BEGIN Given records

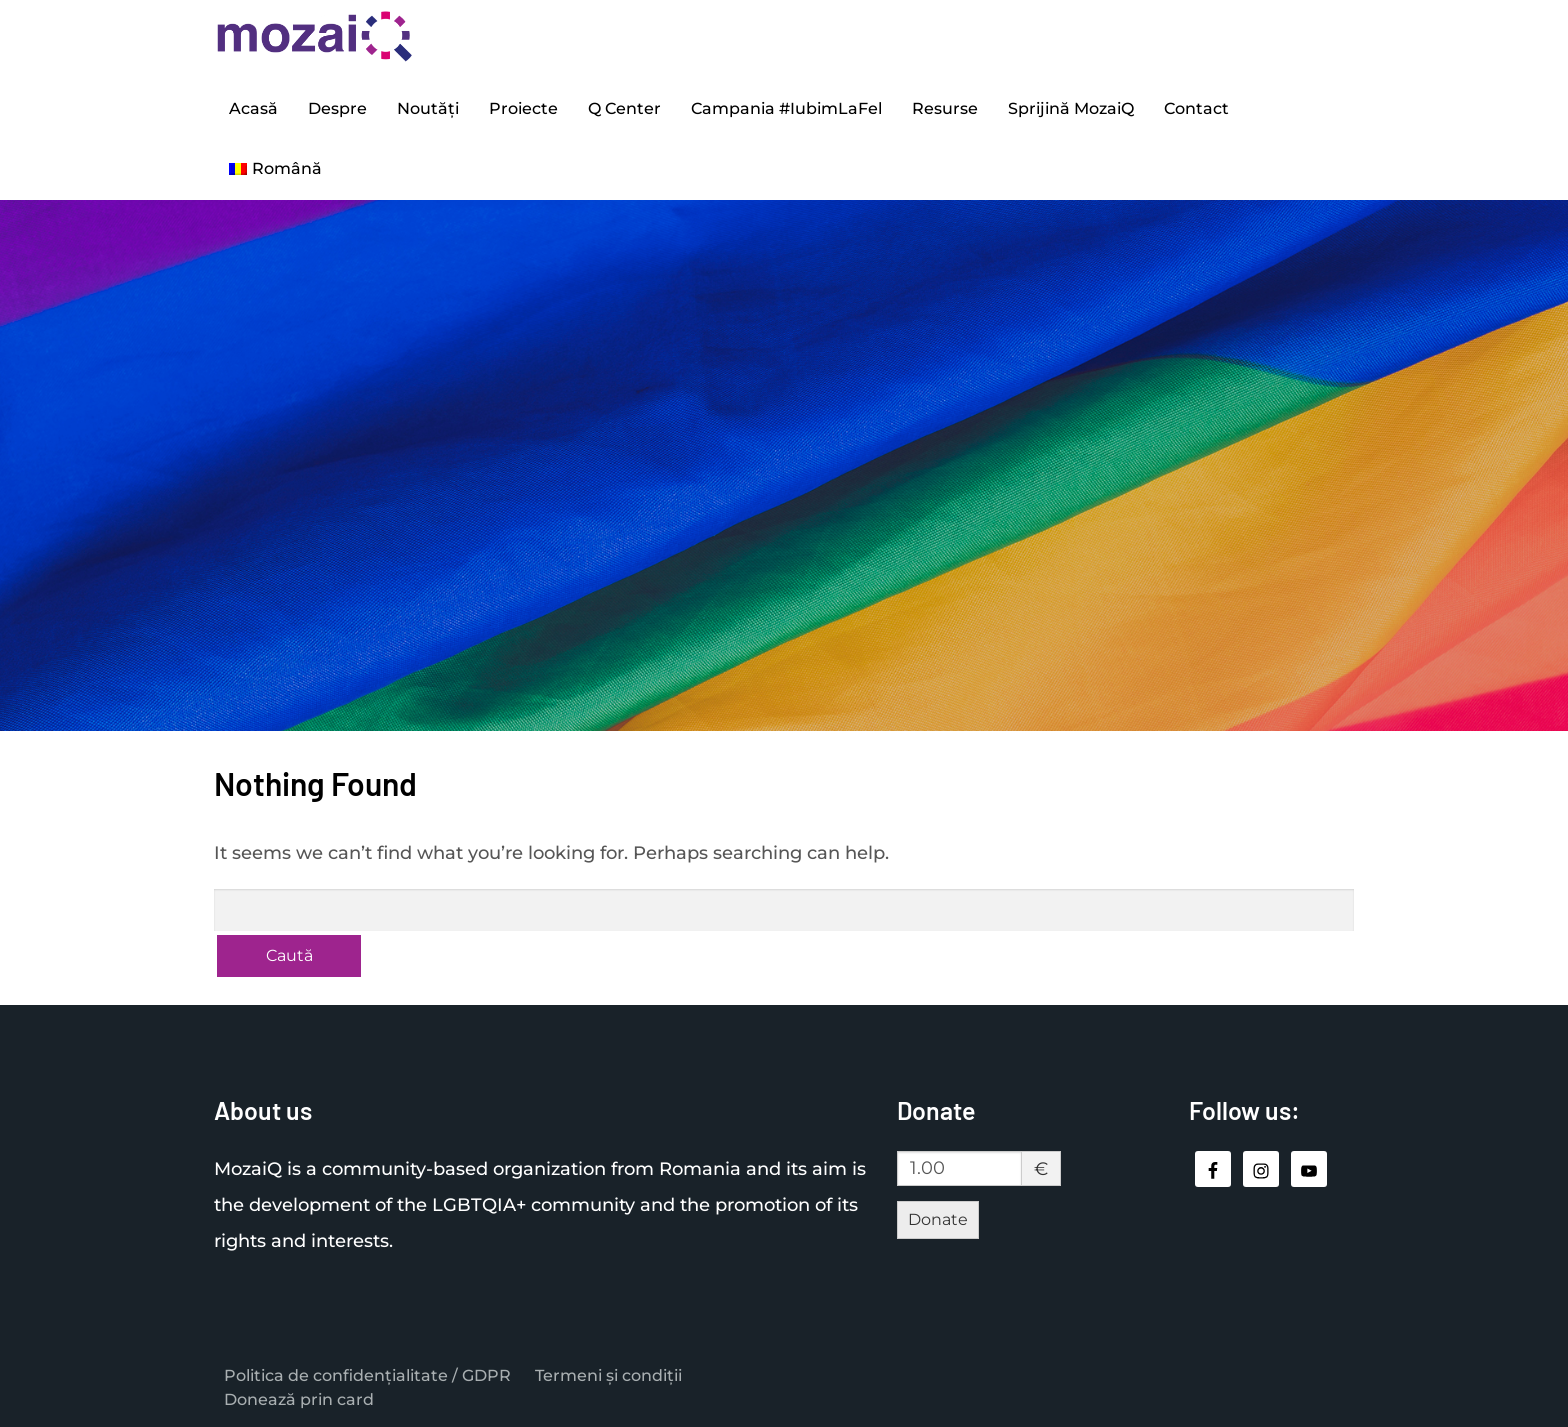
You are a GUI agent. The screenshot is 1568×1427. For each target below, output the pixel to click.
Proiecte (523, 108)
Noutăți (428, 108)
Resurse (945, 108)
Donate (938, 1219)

END Given records
BEGIN Given records

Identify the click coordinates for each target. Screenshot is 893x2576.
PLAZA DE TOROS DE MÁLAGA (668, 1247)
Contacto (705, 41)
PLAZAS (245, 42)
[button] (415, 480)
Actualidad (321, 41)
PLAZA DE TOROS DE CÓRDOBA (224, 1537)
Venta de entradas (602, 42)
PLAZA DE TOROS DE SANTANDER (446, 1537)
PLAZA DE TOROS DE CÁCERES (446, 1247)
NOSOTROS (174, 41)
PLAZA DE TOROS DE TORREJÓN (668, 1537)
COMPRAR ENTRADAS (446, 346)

END Given records

Challenge: Retype the lines from the line with "You are a GUI" up to and including the line with "Donate (938, 1219)", keeping them identical.

Written solution:
You are a GUI agent. The screenshot is 1568×1427. For each target below, output the pixel to click.
Proiecte (523, 108)
Noutăți (428, 108)
Resurse (945, 108)
Donate (938, 1219)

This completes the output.